Hacker News new | ask | show | jobs
by wk_end 1024 days ago
Yes, exactly. Were I hand-writing the assembly for the 6502, I'd make all sorts of decisions that the C code doesn't - and that a compiler can't - to make it more efficient.

Instead of passing in a pointer to two separate functions, I'd write a single UpdateBalls procedure that operated on global data. This data is going to be core to my game logic and physics, so I'd put it all on the ZP. As you suggested, "structure-of-arrays". I'd choose a fixed number of balls so I don't need an argument; maybe I'd set my loop to iterate backwards so I get a free zero check with the decrement, maybe I'd unroll the loop ("dead" balls can be placed off-screen with a dx/dy of 0). I'd probably decide that I don't need 16-bit precision for the deltas (how fast could the balls move, really?), and a 16-8 addition is going to be quicker than a 16-16 one.

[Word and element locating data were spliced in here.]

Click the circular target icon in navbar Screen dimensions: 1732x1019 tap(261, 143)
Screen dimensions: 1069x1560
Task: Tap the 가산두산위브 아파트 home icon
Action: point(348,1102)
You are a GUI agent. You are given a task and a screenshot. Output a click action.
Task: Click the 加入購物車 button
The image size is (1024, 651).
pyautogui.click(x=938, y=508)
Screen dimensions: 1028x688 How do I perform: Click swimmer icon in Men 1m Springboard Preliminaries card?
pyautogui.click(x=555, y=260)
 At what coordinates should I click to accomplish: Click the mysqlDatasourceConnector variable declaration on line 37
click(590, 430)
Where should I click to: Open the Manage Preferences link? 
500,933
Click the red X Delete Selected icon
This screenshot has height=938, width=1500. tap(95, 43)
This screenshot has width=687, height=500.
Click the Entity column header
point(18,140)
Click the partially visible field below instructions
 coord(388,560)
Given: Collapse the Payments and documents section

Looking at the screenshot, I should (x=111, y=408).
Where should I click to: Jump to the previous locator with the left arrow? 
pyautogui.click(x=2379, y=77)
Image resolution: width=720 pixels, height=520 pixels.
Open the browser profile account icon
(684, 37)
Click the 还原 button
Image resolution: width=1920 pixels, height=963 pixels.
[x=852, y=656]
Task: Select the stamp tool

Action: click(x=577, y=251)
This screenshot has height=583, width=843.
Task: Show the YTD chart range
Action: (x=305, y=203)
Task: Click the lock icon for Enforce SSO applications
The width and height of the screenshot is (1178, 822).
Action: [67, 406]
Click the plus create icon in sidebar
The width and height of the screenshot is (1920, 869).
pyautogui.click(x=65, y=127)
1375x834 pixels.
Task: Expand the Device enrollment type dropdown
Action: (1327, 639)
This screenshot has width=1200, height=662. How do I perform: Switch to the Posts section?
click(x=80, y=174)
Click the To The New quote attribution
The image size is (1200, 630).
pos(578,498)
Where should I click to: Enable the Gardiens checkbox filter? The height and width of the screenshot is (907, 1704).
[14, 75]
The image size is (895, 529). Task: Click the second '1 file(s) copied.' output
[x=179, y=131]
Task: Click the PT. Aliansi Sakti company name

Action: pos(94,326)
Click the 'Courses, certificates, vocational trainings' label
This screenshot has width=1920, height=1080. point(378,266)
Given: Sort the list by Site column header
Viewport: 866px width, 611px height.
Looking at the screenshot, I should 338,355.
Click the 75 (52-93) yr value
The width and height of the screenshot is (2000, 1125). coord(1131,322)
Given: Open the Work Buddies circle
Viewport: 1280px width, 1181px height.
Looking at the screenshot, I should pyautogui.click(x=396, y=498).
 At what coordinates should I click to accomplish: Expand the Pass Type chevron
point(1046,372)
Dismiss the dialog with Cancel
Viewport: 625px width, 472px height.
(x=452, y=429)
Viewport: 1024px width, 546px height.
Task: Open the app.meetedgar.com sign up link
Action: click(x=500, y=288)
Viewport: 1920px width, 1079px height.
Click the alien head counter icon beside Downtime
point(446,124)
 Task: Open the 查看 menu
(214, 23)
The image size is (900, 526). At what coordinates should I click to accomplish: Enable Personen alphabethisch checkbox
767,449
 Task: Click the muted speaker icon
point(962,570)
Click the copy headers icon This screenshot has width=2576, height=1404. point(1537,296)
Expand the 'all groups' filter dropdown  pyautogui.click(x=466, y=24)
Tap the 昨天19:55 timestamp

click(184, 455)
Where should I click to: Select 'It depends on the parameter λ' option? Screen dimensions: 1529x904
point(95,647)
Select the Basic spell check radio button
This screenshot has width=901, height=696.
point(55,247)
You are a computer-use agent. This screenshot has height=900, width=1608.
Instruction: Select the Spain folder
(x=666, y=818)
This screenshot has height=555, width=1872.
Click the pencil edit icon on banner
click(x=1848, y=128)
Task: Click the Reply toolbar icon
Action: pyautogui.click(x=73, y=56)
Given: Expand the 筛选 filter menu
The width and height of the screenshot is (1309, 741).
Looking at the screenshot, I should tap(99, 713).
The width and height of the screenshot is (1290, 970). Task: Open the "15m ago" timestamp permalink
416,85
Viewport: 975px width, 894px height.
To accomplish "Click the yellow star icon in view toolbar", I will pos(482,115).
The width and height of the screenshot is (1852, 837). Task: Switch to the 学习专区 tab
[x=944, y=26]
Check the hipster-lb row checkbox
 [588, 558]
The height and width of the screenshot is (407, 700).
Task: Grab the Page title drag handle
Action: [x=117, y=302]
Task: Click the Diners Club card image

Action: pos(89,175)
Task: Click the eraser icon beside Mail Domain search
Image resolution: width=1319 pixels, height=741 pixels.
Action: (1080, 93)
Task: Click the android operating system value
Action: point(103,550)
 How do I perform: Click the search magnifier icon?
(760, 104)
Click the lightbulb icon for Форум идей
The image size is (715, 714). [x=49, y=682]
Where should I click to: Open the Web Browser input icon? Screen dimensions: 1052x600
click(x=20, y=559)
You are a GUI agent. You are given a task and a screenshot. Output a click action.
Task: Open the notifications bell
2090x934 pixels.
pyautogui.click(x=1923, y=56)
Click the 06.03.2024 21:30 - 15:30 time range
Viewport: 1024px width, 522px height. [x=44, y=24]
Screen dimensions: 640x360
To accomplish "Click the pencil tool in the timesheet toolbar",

The compiler isn't going to make these optimizations; that's not a slight against the compiler. In fact, I just checked - the output [0] when I write my C code this way is pretty close to what I'd hand-write. It's roughly a third the number of instructions and - I'm not going to cycle count, so this is a stab in the dark - would take maybe an order of magnitude fewer cycles to run. semu wasn't written with performance on the 6502 in mind, it's not going to have taken considerations like this, so it's going to inevitably be slow when compiled.

[0] https://godbolt.org/z/WYKKeh9b7

1 comments

I'd actually like the llvm-mos to do an automated AoS to SoA analysis and rewrite, but haven't gotten around to it yet. There aren't any intrinsic theoretical obstacles I'm aware of though; it's just difficult code to write.

Now that this has come up again as the stock reason "you can't do C well on the 6502", replacing the stack, the zero page, and the register set, I'm probably going to reprioritize it and put the register allocator on pause.